Entries supplied

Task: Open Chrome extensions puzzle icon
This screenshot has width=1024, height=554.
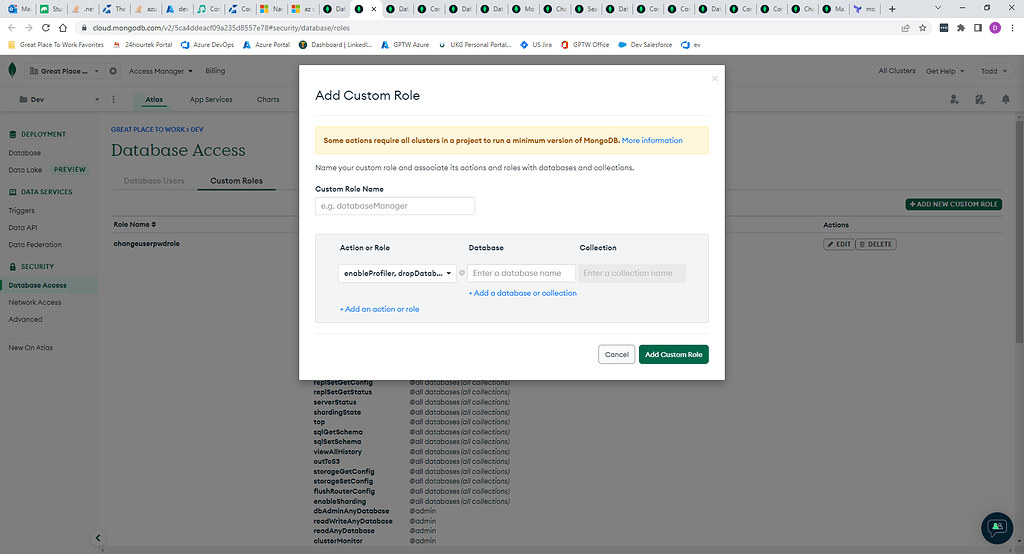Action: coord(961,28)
---
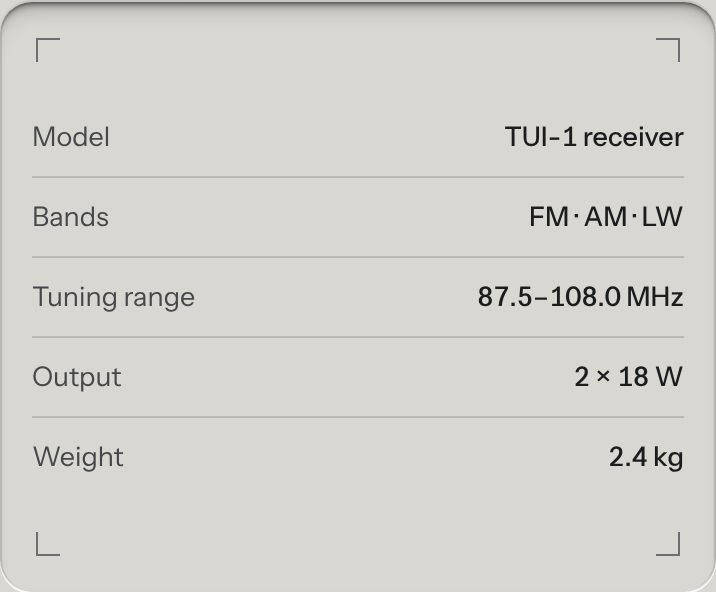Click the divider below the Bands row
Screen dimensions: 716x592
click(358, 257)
==
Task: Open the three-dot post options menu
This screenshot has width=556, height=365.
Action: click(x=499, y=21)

Work to complete
Return every line from the records above that holds the word "Task".

Written response
Task: Open Chrome extensions puzzle icon
Task: Open the three-dot post options menu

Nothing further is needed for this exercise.